«Quand un camion quitte Tanger pour l'Espagne avec 20 tonnes de
tomates à son bord, ce sont 100 camions-citernes invisibles qui
l'accompagnent, transportant les 2.000 mètres cubes d'eau qu'il
a fallu pour leur donner naissance», indique l'écrivain
Erik Oresenna, membre de l'Académie française, dans son
livre «L'Avenir de l'eau».
Cet exemple est édifiant à plus d'un titre. En effet, la
gestion non rationnelle de nos ressources hydriques dans le
Souss-Massa, région du Sud où se pratique une culture
réservée essentiellement à l'exportation menace,
à long terme, notre sécurité alimentaire.
L'assèchement des eaux souterraines a poussé de nombreux
villageois à s'exiler dans les villes.
Ainsi, pour
alerter la communauté internationale sur le danger de la crise
d'eau qui guette certaines régions du monde, le dernier rapport
de l'ONU sur les ressources hydrauliques, publié à la
veille du 5e Forum mondial sur l'eau qui s'est déroulé 16
au 22 mars à Istanbul, dresse une situation alarmante.
Selon ce
rapport, notre pays se situe dans une zone à risque, qui
souffrira de pénuries structurelles de l'or bleu à
l'horizon 2020. Casablanca est donc citée comme ville qui
dépendra dans le futur du transfert d'eau à longue
distance.
Ce rapport, publié tous les trois ans, ne se contente
pas de décrire les différentes facettes de cette crise
dont les signes graves se multiplient sur la planète, mais lance
un appel pressant aux gouvernements pour passer à l'action.

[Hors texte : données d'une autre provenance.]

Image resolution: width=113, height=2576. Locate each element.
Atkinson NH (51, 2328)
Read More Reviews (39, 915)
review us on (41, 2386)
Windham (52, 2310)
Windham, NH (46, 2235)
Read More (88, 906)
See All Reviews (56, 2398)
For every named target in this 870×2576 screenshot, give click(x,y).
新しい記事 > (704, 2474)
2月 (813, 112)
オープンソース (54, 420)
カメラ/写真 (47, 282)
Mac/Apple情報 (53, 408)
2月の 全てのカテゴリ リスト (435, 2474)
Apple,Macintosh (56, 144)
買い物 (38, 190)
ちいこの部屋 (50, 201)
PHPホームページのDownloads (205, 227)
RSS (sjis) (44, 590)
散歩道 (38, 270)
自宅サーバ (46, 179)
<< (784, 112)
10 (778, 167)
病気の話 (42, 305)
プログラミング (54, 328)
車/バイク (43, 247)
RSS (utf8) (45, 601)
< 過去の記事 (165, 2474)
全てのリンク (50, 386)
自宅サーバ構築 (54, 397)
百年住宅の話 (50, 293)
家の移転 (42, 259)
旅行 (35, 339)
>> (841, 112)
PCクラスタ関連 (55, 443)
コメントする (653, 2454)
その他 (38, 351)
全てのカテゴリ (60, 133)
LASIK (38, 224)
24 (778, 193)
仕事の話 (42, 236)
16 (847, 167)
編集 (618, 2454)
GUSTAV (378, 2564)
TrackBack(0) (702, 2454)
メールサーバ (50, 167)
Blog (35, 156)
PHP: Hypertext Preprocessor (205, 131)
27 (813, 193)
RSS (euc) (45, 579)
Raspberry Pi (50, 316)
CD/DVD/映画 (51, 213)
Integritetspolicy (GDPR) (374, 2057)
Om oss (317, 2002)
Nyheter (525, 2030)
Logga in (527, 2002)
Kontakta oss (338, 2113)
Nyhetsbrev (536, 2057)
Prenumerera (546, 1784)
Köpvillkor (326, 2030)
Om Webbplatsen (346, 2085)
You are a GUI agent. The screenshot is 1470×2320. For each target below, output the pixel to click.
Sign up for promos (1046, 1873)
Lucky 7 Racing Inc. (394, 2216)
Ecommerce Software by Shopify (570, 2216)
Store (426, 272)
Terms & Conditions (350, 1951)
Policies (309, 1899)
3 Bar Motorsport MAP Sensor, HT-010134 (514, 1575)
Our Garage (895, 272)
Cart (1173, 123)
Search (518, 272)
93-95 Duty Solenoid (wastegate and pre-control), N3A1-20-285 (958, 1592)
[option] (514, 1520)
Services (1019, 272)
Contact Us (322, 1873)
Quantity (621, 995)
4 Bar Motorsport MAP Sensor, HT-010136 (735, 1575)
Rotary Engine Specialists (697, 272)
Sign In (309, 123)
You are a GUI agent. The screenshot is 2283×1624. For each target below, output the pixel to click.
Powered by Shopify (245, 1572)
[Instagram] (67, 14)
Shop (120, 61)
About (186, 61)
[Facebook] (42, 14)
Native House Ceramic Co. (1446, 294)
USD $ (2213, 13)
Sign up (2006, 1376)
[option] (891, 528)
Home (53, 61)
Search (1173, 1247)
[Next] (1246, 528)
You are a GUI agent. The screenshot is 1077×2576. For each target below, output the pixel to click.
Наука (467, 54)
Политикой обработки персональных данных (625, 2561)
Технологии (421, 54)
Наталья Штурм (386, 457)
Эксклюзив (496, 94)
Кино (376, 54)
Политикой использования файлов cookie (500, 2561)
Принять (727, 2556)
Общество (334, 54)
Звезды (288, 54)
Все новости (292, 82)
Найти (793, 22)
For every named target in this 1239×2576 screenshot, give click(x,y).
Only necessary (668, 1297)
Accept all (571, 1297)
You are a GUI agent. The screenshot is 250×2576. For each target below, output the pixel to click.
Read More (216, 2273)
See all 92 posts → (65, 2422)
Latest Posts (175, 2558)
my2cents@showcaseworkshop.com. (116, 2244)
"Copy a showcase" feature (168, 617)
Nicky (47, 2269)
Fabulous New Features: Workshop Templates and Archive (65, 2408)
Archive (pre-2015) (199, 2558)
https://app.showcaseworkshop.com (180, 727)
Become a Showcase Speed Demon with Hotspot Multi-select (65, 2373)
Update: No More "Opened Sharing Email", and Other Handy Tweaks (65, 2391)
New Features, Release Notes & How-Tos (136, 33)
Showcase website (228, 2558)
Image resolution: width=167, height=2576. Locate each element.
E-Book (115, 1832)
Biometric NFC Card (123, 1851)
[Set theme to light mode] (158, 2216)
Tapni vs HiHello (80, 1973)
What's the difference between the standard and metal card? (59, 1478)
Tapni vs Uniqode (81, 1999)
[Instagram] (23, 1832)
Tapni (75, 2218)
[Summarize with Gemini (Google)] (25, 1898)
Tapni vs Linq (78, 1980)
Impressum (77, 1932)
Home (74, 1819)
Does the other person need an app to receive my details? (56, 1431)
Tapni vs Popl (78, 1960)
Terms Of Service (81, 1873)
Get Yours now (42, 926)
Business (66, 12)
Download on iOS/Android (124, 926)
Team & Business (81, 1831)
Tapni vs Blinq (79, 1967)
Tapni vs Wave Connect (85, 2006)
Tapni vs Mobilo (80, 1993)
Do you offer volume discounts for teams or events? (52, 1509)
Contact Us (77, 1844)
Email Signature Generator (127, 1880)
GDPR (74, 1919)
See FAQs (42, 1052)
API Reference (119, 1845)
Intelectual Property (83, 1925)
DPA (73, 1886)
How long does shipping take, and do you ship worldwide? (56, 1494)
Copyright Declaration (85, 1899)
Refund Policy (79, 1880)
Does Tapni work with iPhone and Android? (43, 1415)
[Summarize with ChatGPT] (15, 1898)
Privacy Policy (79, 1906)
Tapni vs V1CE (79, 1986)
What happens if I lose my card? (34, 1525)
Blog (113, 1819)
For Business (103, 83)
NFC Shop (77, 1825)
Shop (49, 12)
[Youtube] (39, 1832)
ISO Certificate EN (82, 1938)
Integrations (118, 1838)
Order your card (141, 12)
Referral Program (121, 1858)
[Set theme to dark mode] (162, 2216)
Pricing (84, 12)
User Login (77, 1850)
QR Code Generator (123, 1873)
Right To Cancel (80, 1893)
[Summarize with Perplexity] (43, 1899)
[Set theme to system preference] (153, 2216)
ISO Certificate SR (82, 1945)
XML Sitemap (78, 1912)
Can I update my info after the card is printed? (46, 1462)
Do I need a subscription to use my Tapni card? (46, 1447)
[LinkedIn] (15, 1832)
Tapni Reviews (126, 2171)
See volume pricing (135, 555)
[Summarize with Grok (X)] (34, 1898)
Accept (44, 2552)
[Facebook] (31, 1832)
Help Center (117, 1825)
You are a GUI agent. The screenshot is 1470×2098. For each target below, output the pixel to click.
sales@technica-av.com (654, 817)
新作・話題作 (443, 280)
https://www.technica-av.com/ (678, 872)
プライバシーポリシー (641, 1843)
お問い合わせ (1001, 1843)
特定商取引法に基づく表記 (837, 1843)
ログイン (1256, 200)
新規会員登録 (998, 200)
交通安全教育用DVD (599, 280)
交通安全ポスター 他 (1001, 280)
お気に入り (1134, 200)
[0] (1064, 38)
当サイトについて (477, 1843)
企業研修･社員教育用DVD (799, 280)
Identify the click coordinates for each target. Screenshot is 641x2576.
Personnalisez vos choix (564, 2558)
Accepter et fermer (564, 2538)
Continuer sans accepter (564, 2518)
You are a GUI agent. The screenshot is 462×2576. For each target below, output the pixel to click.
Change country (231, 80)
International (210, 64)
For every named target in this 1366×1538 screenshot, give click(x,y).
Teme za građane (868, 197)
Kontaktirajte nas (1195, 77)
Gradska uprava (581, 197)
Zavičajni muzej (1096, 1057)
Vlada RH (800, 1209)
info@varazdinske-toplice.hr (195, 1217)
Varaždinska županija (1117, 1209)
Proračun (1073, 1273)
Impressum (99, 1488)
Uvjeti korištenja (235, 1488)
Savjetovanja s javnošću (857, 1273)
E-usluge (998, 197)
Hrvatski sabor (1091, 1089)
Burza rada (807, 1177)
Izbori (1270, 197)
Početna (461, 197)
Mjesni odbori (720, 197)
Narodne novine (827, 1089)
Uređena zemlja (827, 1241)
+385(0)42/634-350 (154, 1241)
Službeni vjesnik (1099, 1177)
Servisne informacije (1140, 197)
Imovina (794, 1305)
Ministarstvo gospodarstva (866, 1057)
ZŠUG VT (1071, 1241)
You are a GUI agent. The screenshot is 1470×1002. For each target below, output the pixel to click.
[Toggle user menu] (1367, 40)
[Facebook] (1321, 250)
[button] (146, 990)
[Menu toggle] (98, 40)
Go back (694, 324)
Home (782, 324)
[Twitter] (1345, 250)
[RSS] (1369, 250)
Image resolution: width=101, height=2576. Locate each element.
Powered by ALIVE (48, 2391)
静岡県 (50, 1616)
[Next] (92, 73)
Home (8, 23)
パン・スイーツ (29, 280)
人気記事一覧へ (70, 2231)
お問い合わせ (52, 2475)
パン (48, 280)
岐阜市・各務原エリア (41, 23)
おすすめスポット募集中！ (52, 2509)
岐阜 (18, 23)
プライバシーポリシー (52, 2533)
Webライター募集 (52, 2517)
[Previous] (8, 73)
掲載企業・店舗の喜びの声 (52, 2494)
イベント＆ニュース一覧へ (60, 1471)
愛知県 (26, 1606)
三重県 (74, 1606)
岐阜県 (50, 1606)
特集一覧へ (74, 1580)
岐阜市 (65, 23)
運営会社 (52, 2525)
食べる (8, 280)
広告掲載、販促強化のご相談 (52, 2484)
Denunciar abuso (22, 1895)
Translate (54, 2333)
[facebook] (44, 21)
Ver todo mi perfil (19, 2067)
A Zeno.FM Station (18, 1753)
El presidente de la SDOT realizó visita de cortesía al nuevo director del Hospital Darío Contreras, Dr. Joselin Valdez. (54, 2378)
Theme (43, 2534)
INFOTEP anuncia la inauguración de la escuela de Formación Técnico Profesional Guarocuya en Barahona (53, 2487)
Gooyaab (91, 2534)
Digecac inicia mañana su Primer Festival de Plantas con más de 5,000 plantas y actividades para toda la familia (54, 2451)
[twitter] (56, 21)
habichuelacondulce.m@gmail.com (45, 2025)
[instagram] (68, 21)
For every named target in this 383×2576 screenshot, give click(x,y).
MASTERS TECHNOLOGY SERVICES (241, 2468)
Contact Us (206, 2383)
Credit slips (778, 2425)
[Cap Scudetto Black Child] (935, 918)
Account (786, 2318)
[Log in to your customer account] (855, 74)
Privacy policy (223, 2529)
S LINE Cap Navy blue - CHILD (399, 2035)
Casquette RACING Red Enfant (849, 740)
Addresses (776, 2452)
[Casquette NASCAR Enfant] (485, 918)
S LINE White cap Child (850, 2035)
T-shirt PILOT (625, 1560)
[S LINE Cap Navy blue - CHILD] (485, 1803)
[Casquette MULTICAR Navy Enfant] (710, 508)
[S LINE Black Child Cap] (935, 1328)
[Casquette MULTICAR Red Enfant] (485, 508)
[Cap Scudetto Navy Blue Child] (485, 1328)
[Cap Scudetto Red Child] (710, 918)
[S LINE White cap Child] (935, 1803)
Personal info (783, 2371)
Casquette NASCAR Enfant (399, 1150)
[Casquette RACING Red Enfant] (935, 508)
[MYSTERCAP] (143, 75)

«Il faut agir d'urgence pour éviter une crise
globale», dit dans le préambule de ce rapport le directeur
de l'Unesco, Koïchiro Matssura. Le Maroc peut se prévaloir
d'avoir construit plus de
100 barrages pour répondre aux besoins croissants en eau.
Toutefois,
cette politique n'a pas été soutenue par une vraie
gouvernance. Sur ce registre, plusieurs instruments sont en panne.
Ainsi, le Conseil supérieur de l'eau et du climat (CSEC),
chargé en 2001 d'élaborer le plan national sur l'eau, ne
s'est pas réuni depuis cette date.
Pour ce qui est de la loi
10-95 sur l'eau (dans sa treizième année), elle n'a
toujours pas été traduite sur le terrain, faute de
décrets d'application. Contacté pour expliquer les
raisons de ces retards, le secrétariat d'Etat à l'Eau,
chargé de ce dossier, a préféré ne pas
répondre.
Il semble que le nouveau gouvernement n'est pas
prêt d'avancer sur le dossier de l'eau comme il l'a fait pour
l'agriculture, l'énergie, le tourisme, etc.
Cette
politique mène à d'autres abus. Sans parler des
gaspillages de l'agriculture, l'exploitation illégale des eaux
souterraines par le forage des puits dans les «hammams»
(bains publics) et dans les villas représente un autre danger
pour ces eaux.
Pour ce qui est de la pollution, ce
phénomène ne cesse pas de se développer.
«Rien que pour le Grand Casablanca, il existe près de
2.000 unités industrielles qui déversent leurs effluents
directement dans la mer via sept collecteurs, soit 80% de l'industrie
de cette région.
On y trouve toutes sortes d'industries
à fort potentiel polluant dont la chimie et la parachimie,
l'agroalimentaire, la mécanique et la métallurgie et
enfin le textile et le cuir», révèle en 2007 un
rapport initié par le Programme d'actions prioritaires à
court et moyen termes pour l'environnement de la Commission
européenne (SMAP III).
Pour les défenseurs de
l'environnement, cette situation n'a que trop duré et il faut
décliner la loi de l'eau en stratégie nationale pour le
développement social et la durabilité de la
société.
«Il faut accélérer les
programmes qui ont été mis en place pour la
dépollution de l'eau par la sauvegarde des cours d'eau, des
nappes phréatiques en tenant compte de cette ressource sur
l'ensemble du territoire avec en premier lieu le démarrage des
travaux dans les bassins importants : Sebou, Oum R'bia, Moulouya,
Tensift», indique Mehdi Lahlou, président de l'Alliance
pour le contrat mondial de l'eau (ACME-Maroc).
Cette ONG appelle
aujourd'hui à «considérer le droit à l'eau
comme un droit humain fondamental et à organiser sa distribution
comme un service social de base qui ne peut être laissé
à la loi de l'offre et de la demande.
«Pour ce
faire, nous demandons à l'ONU de prendre en charge
l'organisation du Forum mondial de l'eau à l'avenir, comme une
première étape en vue d'inscrire le droit à l'eau
dans la déclaration universelle des droits de l'Homme»,
conclut M. Lahlou.
Face à la pression environnementale et l'explosion
démographique, les pays du sud et de l'est du bassin
méditerranéen seront menacés par
l'insécurité alimentaire dans les prochaines
années.
Dans un rapport publié mercredi 8 avril, le
Centre international des hautes études agronomiques
méditerranéennes (CIHEAM) appelle lui aussi à
l'urgence de «repenser le développement rural».
Pour
Plan Bleu, centre d'activités régionales du programme des
Nations unies pour l'environnement dans le bassin
méditerranéen, qui a participé à la
rédaction de ce rapport, le réchauffement climatique va
imposer au milieu rural des grandes contraintes en matière de
disponibilités d'eau et de terres.
Selon lui, il est temps de
revoir les politiques agricoles dans ces régions, car «la
bipolarité du modèle actuel, avec une agriculture
d'exportation très peu durable et une agriculture familiale qui
se délite, n'offre pas de perspectives ».